### YOUR ASSIGNMENT
Copy out the entries below exactly as they stand, but only from the line containing "attilio (70, 1575)" through the line containing "1110 (40, 158)".

### EXERCISE DATA
────────

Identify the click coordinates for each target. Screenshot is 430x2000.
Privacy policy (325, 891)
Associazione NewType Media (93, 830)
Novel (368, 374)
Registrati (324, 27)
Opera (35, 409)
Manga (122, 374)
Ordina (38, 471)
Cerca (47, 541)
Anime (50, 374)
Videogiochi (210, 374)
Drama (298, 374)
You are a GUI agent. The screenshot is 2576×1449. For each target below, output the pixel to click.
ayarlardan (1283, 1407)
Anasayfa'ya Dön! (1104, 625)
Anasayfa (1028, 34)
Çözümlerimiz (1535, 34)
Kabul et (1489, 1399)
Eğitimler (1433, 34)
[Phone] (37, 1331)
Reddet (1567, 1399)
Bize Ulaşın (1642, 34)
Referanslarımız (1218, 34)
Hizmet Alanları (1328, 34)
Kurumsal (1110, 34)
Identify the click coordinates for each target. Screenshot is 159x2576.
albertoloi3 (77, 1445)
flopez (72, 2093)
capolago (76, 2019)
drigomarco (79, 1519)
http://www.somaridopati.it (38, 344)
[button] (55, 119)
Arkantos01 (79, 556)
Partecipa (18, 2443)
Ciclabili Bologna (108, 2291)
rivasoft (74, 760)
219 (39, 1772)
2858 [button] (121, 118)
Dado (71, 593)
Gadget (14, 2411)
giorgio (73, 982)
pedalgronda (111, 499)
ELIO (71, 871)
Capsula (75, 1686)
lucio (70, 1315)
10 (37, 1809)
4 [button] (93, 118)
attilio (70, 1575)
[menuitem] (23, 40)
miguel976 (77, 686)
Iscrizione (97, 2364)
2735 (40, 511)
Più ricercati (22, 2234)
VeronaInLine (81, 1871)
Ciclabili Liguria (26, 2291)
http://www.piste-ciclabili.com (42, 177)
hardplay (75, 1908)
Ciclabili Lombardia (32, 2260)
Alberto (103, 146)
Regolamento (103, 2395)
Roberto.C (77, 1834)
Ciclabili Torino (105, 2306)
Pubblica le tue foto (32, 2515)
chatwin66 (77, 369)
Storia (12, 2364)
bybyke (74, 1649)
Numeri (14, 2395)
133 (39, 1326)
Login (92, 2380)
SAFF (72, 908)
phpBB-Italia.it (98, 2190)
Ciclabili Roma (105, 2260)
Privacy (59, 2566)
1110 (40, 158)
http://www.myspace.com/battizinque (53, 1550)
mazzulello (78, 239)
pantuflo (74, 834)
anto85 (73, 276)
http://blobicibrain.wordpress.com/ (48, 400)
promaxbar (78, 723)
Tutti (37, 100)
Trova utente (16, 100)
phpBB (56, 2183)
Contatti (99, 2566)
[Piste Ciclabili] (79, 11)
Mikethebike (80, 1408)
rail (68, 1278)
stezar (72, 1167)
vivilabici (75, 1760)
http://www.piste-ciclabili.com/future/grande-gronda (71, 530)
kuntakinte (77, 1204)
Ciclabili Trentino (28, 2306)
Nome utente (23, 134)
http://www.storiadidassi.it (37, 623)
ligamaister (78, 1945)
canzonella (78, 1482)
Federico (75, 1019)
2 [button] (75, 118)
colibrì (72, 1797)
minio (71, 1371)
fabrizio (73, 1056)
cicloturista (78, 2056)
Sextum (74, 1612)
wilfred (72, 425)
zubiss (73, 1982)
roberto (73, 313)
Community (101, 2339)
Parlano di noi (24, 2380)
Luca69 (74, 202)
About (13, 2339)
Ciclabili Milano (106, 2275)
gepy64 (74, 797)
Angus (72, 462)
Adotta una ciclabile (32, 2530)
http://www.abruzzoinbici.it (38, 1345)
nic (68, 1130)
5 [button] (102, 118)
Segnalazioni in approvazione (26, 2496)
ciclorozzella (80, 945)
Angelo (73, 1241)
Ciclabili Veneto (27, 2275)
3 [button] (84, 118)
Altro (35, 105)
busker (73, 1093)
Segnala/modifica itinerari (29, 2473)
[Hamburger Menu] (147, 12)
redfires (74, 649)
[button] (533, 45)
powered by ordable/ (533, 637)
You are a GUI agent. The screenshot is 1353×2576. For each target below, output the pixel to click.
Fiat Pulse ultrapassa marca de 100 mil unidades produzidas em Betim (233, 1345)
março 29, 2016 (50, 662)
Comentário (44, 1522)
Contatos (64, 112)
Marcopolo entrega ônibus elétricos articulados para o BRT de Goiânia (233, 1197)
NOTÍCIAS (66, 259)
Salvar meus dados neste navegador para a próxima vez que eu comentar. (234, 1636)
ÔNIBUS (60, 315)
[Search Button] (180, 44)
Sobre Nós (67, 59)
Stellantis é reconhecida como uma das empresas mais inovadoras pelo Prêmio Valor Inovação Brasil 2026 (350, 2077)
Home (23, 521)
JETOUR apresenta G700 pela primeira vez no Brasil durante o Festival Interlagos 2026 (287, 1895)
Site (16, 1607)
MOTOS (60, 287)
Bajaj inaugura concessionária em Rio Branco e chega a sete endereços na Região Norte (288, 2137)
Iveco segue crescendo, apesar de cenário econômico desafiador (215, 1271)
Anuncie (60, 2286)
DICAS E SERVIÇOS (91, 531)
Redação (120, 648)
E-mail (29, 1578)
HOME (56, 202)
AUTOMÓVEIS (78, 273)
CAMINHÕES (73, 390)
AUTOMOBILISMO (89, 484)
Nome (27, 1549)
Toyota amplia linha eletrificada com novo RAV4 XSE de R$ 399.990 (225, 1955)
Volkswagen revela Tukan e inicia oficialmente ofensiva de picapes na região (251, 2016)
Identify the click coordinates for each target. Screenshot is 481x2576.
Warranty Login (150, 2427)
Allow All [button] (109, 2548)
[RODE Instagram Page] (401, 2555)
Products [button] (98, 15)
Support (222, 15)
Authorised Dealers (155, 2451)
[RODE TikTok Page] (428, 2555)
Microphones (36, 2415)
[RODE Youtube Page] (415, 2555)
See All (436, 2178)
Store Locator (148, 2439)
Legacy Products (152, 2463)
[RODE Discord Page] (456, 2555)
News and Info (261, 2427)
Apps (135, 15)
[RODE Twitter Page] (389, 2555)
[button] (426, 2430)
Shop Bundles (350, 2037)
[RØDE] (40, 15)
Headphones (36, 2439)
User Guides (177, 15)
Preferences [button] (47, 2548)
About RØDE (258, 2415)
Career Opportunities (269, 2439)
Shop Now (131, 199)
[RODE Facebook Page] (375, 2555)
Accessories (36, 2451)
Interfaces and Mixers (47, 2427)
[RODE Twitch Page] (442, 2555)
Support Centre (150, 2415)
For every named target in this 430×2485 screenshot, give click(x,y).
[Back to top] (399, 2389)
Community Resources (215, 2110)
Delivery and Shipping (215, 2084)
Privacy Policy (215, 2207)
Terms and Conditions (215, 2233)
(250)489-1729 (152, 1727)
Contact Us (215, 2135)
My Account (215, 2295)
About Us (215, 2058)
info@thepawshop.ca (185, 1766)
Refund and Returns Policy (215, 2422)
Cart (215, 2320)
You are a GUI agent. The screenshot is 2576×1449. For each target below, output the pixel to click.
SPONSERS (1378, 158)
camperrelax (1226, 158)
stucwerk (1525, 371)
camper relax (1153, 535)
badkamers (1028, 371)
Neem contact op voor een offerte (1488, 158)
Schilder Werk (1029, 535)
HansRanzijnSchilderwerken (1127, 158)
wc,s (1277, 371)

────────

### ANSWER SPACE
attilio (70, 1575)
[menuitem] (23, 40)
miguel976 (77, 686)
Iscrizione (97, 2364)
2735 (40, 511)
Più ricercati (22, 2234)
VeronaInLine (81, 1871)
Ciclabili Liguria (26, 2291)
http://www.piste-ciclabili.com (42, 177)
hardplay (75, 1908)
Ciclabili Lombardia (32, 2260)
Alberto (103, 146)
Regolamento (103, 2395)
Roberto.C (77, 1834)
Ciclabili Torino (105, 2306)
Pubblica le tue foto (32, 2515)
chatwin66 (77, 369)
Storia (12, 2364)
bybyke (74, 1649)
Numeri (14, 2395)
133 (39, 1326)
Login (92, 2380)
SAFF (72, 908)
phpBB-Italia.it (98, 2190)
Ciclabili Roma (105, 2260)
Privacy (59, 2566)
1110 (40, 158)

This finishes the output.